So this blog post is a bit of an odd approach, because cardiology and pulmonology/respiratory are so delicately intertwined that they are almost always studied together as cardiopulmonary (also how my block was structured). However, as I mentioned in my Cardiology blog post, I wanted to provide specific tips for studying each subject so that I can give you good quality resources and advice. Combined, my tips for Cardio and Pulm should give you an awesome foundation of resources for your cardiopulmonary class.
I won’t repeat myself too much on my opinion of the class because a lot of my opinions about pulmonology are identical to cardiology. I absolutely love mechanism-based learning and applying a concept to various medical situations. Like cardio, that is what pulm is all about. And thus, it was one of my favorite subjects.
My best tips for studying pulm:
- Know your acid-base disorders backwards and forwards. Acid-base is so extremely important; not just for pulmonology but for metabolism, renal, and much more. It will pop up everywhere in medicine – on boards AND in your future practice.
- Here is a good acid-base tutorial that gives you a step-wise approach to solving problems.
- Personally, I solve all acid-base problems using the formula CO2 + H2O ↔ H+ + HCO3– and the premise of Le Châtelier’s Principle. I do it in my head now, but when I was originally learning it I wrote it out and drew arrows every time until I became comfortable with it. For example, in respiratory acidosis, hypoventilation causes high CO2; increased CO2 shifts the equation to the right causing an increase in H+ and HCO3– (bicarbonate).
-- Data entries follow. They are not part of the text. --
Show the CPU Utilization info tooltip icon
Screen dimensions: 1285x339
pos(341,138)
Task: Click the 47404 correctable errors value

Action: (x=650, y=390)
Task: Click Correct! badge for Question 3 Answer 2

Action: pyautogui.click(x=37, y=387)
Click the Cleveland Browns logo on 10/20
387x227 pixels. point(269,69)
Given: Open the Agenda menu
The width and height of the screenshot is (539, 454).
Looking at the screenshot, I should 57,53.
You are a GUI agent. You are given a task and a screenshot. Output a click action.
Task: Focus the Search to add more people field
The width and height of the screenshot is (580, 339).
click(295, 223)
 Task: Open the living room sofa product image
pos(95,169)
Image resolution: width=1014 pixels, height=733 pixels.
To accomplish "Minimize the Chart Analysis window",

- When solving acid-base problems, get a system down that you apply every time. That way, you don’t have to think too much on each problem and confuse yourself.
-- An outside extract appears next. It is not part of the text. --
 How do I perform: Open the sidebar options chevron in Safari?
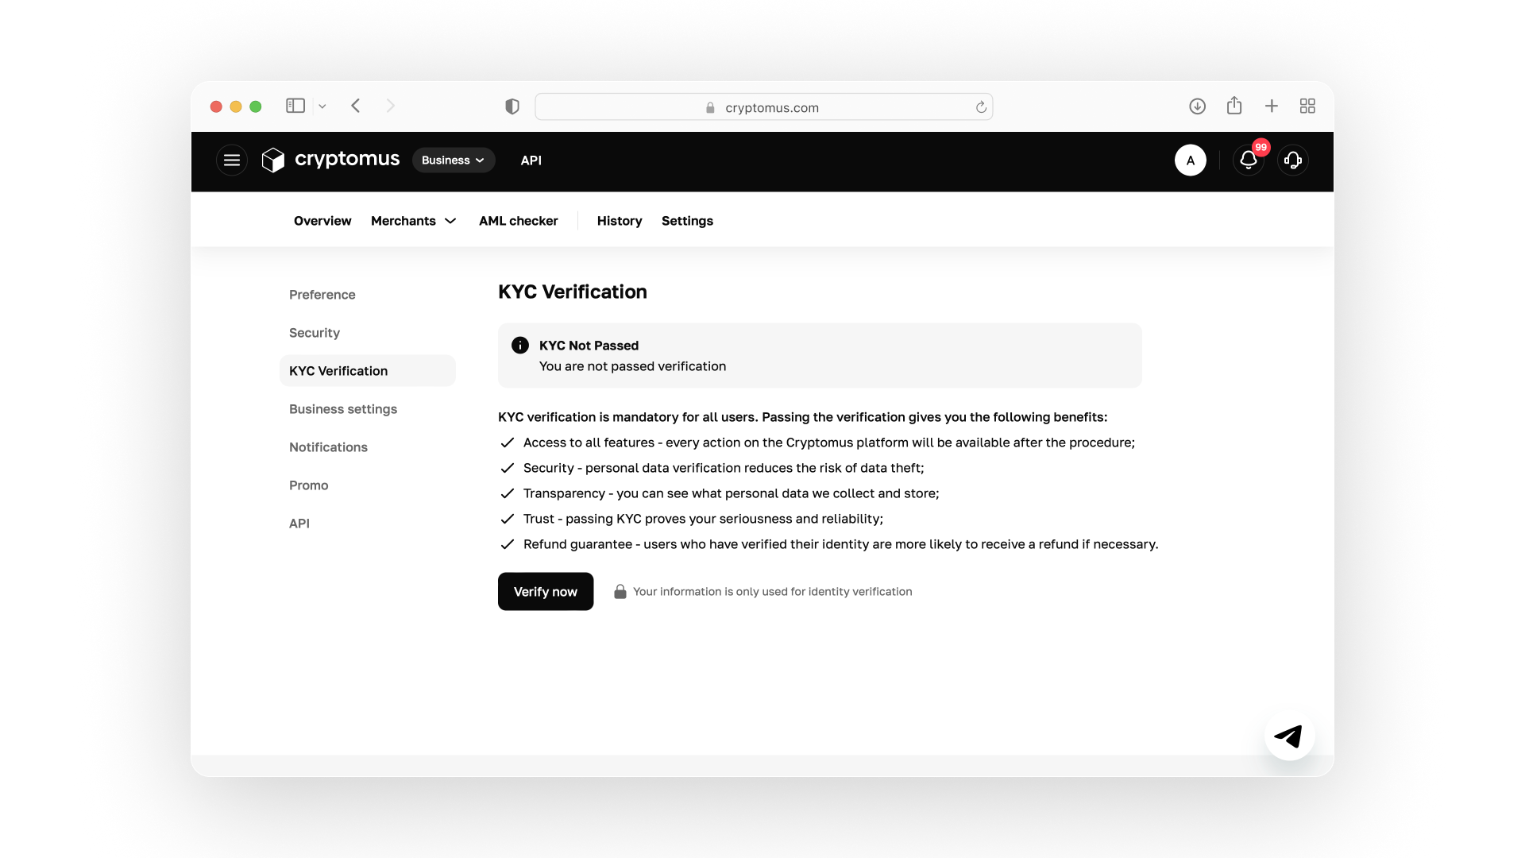click(322, 106)
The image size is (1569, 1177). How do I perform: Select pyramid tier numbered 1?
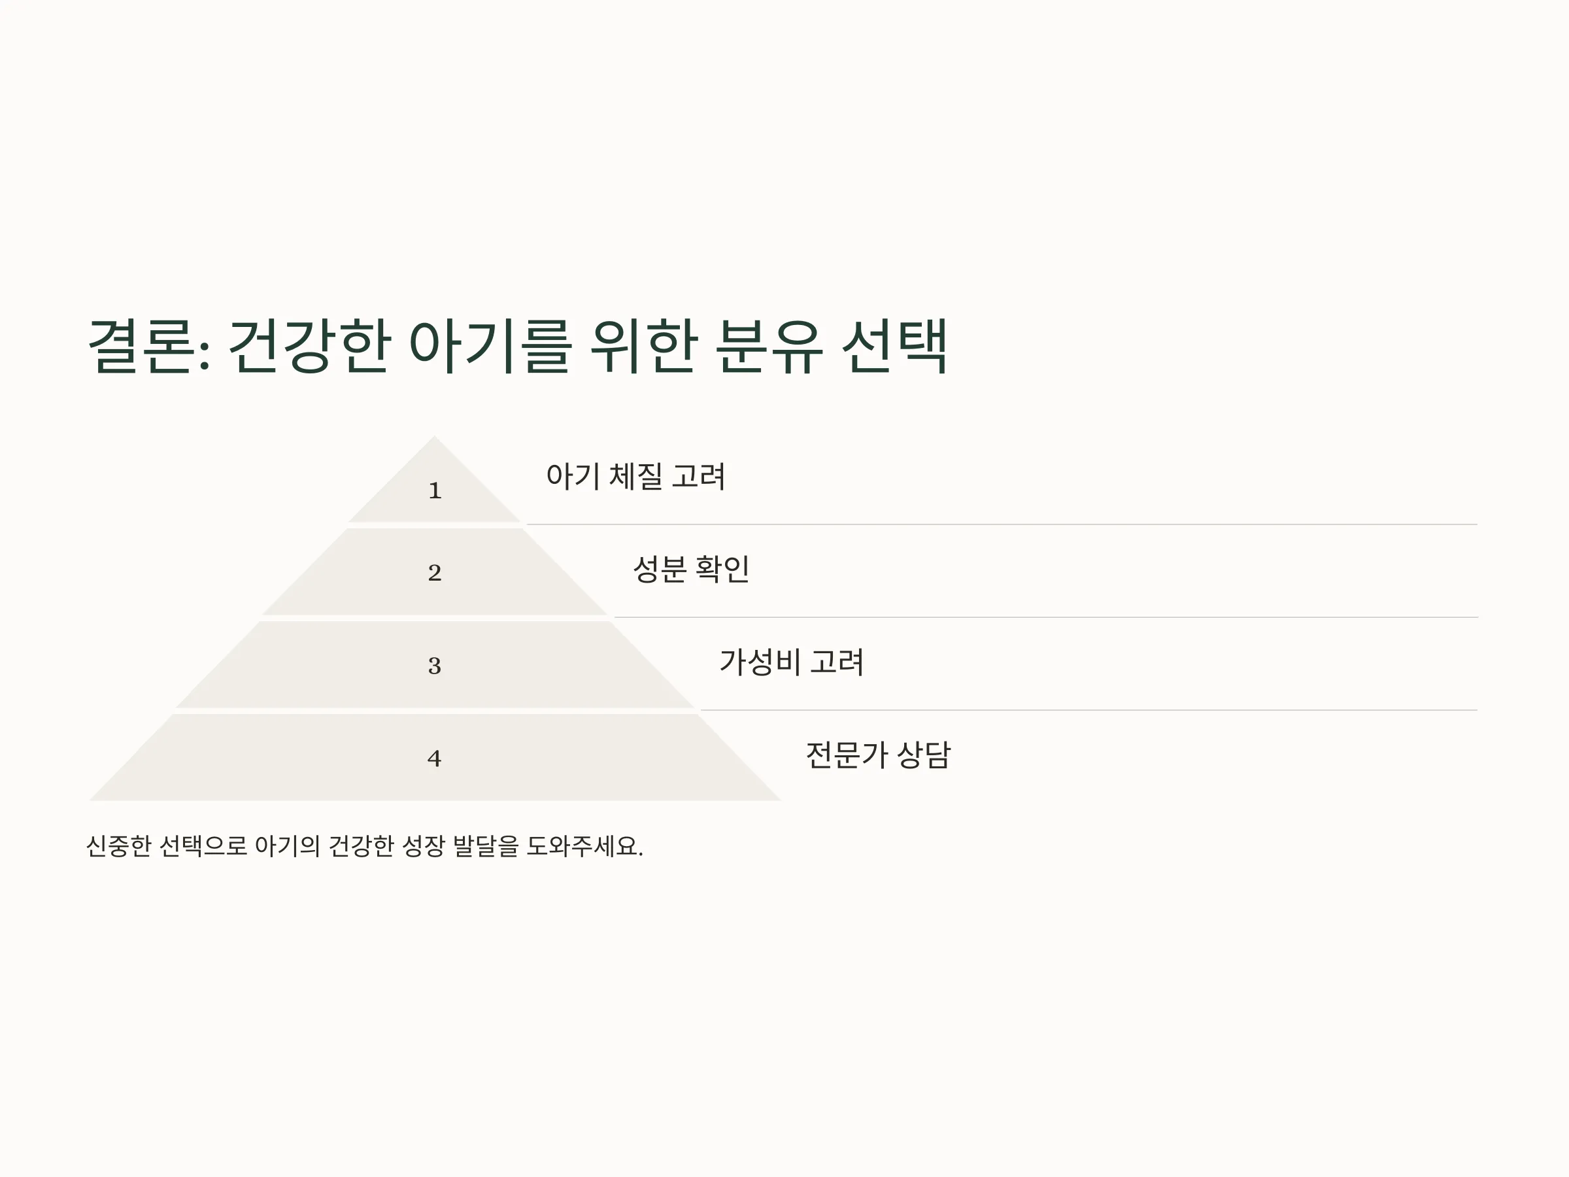pos(435,480)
- A quick acid-base rundown using my approach:
- Acidosis = pH < 7.35
- Respiratory Acidosis: Due to high CO2 (i.e. hypoventilation). Equation shifts to the right, and thus, bicarb (HCO3–) will be high. Remember than renal compensation is much slower than respiratory compensation.
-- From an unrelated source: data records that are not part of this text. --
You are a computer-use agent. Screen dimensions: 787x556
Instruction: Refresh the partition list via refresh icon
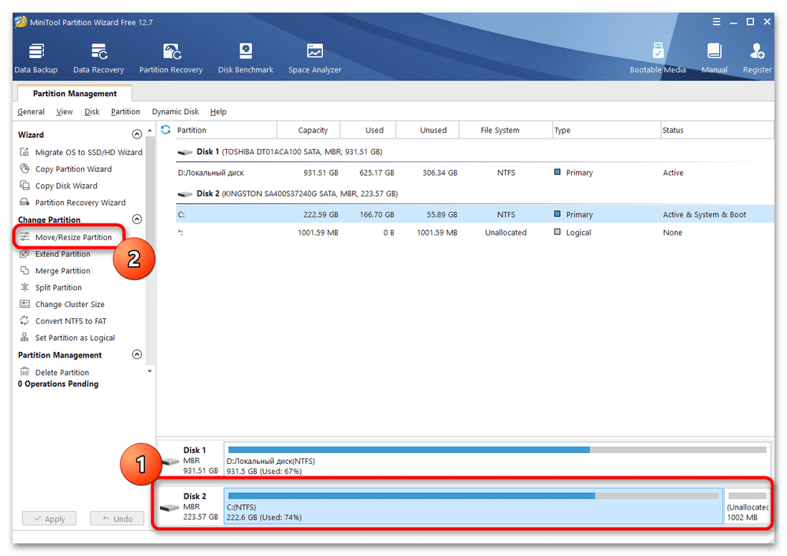166,130
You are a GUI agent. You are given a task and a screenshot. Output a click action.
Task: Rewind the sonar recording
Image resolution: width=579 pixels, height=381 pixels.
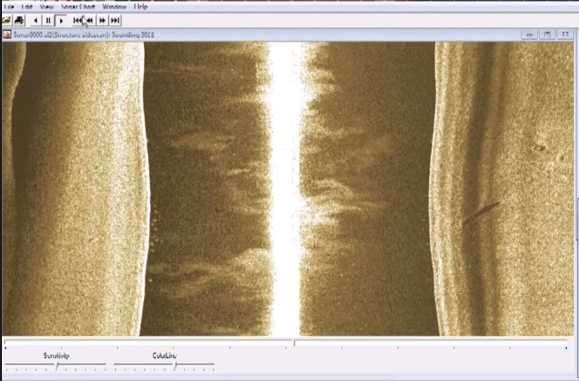coord(90,20)
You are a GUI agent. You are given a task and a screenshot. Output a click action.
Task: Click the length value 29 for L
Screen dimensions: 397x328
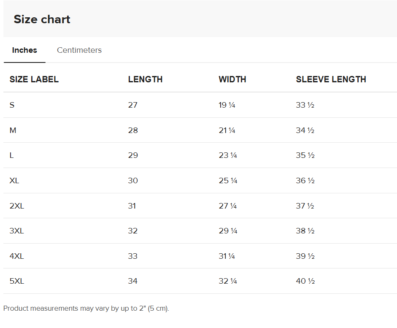click(133, 155)
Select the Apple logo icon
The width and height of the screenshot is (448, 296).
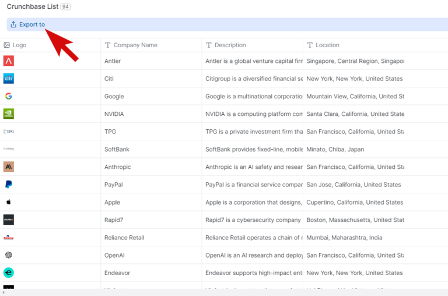click(x=9, y=202)
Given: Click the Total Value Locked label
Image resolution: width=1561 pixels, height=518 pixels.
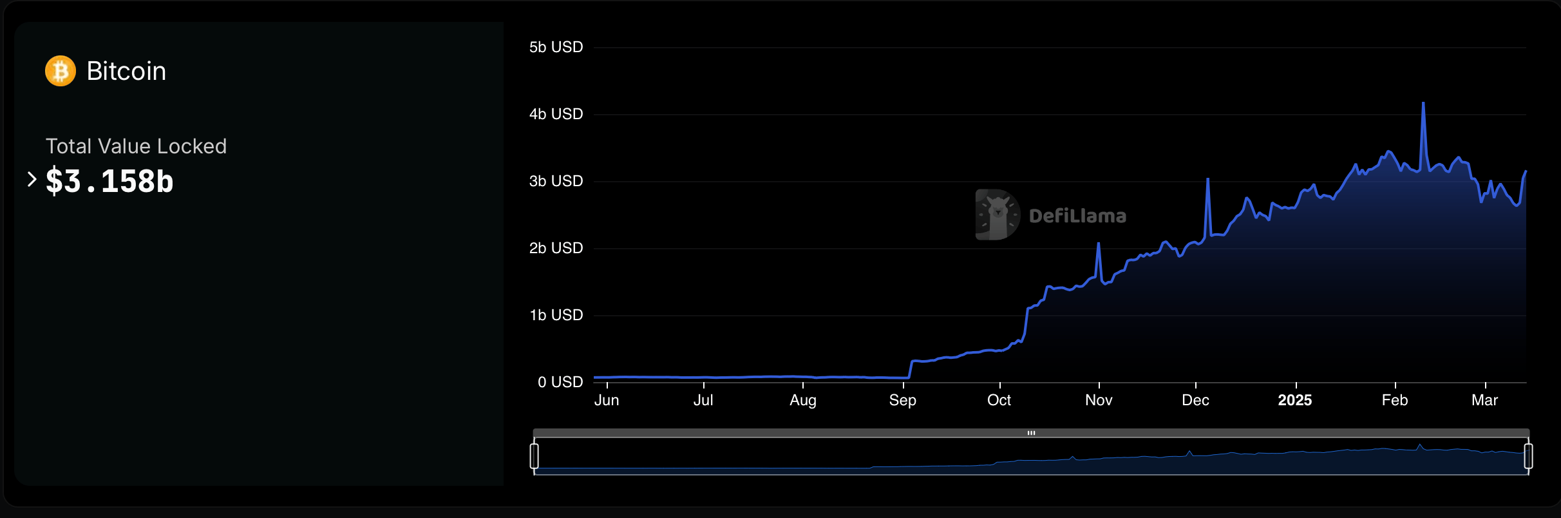Looking at the screenshot, I should click(136, 146).
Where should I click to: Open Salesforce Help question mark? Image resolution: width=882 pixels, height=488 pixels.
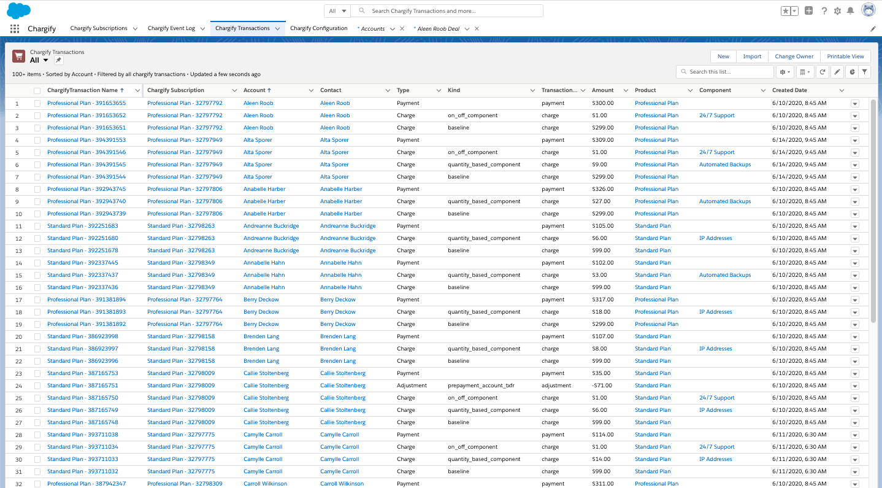point(824,11)
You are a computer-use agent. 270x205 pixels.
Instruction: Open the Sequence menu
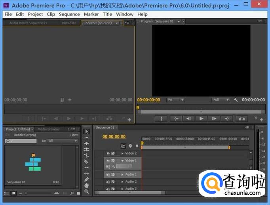(69, 14)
- Metabolic Acidosis: Due to high H+ (i.e. diarrhea/loss of bicarb). Though the equation shifts to the left (increasing CO2), CO2 will be low because you’re breathing it off quickly to compensate.
- Alkalosis = pH > 7.45
- Respiratory Alkalosis: Due to low CO2 (i.e. hyperventilation). Equation shifts to the left, and thus, bicarb (HCO3–) will be low. Remember than renal compensation is much slower than respiratory compensation.
- Metabolic Alkalosis: Due to low H+ (i.e. vomiting). Though the equation shifts to the right (decreasing CO2), CO2 will be high because you’re breathing less/slower in order to compensate.
- Mixed Acid-Base Disorder = pH 7.35-7.45 (normal). Due to compensation. Bicarb and CO2 will both be abnormal.
- Here are some acid-base practice questions.
- Müller’s and Valsalva maneuvers – become familiar with these.
- Armando’s hand-drawn tutorials are bomb. Here’s two links where you can find his respiratory tutorials: 1, 2
- Dr. Najeeb is also the bomb.
- First Aid for the USMLE – I always recommended this with each systems course, simply to follow along and use it as a supplement, because you may want to annotate your hard copy. This way, when it comes time to study for boards, you have a condensed version of high-yield notes.
- If you learn better talking things out, this is the class to do that in. Get a study group and run through various scenarios and pathology. Honestly, even if you don’t normally study in a group, you may want to give it a try for this class. Since pulmonology is such a conceptual-heavy system, it helps to talk through all of the down-stream effects of changing a variable. And your friends may have a different perspective than you, which will help you paint a complete picture. If you are in a cardiopulmonary class, connect the dots between the two physiological systems – it’s SO important to be comfortable with how they work together.
- PRACTICE QUESTIONS. Do the questions in the back of your textbook… make up questions and quiz your friends… do whatever you gotta do, just do not go into a pulm test without practicing first.